What It Means for Real Estate Investors
Adapt to Rising Costs
First and foremost, investors must reassess and adapt to their changing situations. That means looking at your rental rates, your ongoing costs, and your home equity. It needs to all make sense. Because the market is so tight, your calculations must be well-informed and highly accurate!
Prioritize Sustainable Investing Strategies
While there’s plenty of room to capitalize on the current rental market, that’s not your only priority as a buy-and-hold investor. Investments must be approached with a long view. Remember that because rents and inflation are higher than ever, residents are more squeezed for disposable income, less able to save, and more prone to financial emergencies.
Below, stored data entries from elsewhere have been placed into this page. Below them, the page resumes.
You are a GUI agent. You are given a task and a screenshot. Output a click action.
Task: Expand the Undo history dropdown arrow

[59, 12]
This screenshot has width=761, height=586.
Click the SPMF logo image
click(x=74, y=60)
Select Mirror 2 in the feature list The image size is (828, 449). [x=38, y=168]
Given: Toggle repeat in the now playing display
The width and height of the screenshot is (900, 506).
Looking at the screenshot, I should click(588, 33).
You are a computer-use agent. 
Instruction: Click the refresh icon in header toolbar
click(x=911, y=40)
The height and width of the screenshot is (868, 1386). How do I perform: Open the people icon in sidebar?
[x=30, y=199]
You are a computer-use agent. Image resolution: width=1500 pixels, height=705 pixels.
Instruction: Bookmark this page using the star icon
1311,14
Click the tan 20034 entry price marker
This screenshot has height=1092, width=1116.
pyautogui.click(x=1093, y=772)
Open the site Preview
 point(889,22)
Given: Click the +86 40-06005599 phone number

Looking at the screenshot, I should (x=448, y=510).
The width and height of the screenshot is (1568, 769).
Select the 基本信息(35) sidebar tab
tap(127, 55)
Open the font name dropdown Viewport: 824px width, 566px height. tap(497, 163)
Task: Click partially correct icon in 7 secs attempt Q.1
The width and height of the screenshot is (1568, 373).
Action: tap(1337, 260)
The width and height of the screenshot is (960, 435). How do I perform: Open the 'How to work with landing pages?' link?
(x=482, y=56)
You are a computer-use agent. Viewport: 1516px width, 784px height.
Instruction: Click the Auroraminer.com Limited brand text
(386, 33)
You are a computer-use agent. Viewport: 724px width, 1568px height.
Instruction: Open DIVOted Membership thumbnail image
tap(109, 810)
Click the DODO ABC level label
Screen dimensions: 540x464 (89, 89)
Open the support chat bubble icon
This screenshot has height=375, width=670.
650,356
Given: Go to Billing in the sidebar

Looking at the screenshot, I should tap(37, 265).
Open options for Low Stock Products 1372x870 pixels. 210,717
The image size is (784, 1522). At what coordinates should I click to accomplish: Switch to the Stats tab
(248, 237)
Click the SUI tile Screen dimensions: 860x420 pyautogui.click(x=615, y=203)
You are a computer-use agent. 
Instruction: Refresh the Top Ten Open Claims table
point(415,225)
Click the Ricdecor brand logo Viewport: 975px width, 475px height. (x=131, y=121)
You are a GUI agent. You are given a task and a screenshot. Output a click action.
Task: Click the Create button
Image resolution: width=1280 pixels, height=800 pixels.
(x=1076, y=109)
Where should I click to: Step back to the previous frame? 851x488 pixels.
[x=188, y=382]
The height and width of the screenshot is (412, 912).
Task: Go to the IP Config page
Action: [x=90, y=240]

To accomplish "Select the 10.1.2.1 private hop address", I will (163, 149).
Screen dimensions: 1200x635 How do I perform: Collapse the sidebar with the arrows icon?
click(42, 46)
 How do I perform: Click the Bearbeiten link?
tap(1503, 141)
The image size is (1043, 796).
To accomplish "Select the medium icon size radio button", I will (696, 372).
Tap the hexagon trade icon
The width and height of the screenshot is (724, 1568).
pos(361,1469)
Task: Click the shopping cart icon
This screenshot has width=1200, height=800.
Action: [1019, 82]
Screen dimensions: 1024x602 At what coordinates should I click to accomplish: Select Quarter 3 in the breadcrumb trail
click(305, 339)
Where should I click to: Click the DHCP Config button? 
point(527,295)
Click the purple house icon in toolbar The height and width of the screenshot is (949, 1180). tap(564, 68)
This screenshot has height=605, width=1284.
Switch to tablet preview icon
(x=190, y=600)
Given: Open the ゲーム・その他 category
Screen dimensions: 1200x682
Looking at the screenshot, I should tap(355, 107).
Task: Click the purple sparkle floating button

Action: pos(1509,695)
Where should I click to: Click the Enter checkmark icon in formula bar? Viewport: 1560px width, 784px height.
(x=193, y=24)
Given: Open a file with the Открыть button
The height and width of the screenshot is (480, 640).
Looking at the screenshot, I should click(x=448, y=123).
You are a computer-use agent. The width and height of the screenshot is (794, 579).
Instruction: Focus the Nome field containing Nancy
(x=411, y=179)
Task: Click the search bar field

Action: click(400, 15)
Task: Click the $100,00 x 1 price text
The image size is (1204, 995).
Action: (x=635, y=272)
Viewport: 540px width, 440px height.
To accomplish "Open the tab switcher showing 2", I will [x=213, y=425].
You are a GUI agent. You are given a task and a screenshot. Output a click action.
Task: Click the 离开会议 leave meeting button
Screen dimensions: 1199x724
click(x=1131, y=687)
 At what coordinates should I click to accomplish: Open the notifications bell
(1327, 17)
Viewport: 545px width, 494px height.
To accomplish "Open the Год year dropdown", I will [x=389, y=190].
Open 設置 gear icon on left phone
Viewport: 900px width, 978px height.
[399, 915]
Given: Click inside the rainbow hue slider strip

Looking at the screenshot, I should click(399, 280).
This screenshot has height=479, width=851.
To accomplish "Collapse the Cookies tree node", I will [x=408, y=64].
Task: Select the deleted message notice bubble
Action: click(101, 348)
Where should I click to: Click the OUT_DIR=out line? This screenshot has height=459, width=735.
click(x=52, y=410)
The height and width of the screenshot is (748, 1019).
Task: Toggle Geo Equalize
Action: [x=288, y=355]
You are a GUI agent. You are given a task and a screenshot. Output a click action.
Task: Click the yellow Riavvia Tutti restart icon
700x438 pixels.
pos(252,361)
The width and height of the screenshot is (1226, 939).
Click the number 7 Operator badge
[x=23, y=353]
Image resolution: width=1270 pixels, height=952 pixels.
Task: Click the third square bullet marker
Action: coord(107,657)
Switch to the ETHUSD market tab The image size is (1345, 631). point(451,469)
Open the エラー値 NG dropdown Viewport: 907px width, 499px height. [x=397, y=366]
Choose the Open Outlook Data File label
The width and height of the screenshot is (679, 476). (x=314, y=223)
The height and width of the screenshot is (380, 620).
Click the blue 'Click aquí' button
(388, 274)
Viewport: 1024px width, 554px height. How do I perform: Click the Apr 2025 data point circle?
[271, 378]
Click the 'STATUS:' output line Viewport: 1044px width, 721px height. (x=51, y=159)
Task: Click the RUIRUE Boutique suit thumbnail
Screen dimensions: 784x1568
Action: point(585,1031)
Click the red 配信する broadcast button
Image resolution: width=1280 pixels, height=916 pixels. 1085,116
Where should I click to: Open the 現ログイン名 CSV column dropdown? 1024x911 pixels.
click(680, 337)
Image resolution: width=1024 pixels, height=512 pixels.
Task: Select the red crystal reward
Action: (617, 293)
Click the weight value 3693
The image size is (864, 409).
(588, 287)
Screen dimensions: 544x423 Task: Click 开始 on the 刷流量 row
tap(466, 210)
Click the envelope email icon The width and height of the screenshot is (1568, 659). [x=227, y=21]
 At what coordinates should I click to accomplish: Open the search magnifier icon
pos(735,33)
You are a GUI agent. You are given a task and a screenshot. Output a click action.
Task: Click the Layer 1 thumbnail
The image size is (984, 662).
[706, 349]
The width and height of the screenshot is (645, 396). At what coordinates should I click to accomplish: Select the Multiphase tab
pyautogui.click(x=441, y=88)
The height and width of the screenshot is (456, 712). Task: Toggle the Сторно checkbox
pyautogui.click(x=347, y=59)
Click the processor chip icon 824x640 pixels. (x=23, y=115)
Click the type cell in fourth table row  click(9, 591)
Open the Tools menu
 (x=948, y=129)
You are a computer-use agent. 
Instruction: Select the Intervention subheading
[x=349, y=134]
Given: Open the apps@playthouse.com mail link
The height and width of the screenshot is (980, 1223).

As an owner and investor, you must be sure you’re not only being reasonable and balanced with your rates but that you’re offering a property that is safe, clean, well-maintained, and worth the cost. Retention should be your top priority. Lease renewals and avoiding vacancies are the way to maximize your passive income.
Plan Your Next Moves
Lastly, we recommend speaking to your financial or portfolio advisor. Between inflation, a rabid real estate market, and overall economic uncertainty, your financial future is on the line. Revisit investment performance, risk mitigation, investment opportunities, and your financials. Knowing where you are, where you want to be, and planning to get there in today’s market is key to long-term success!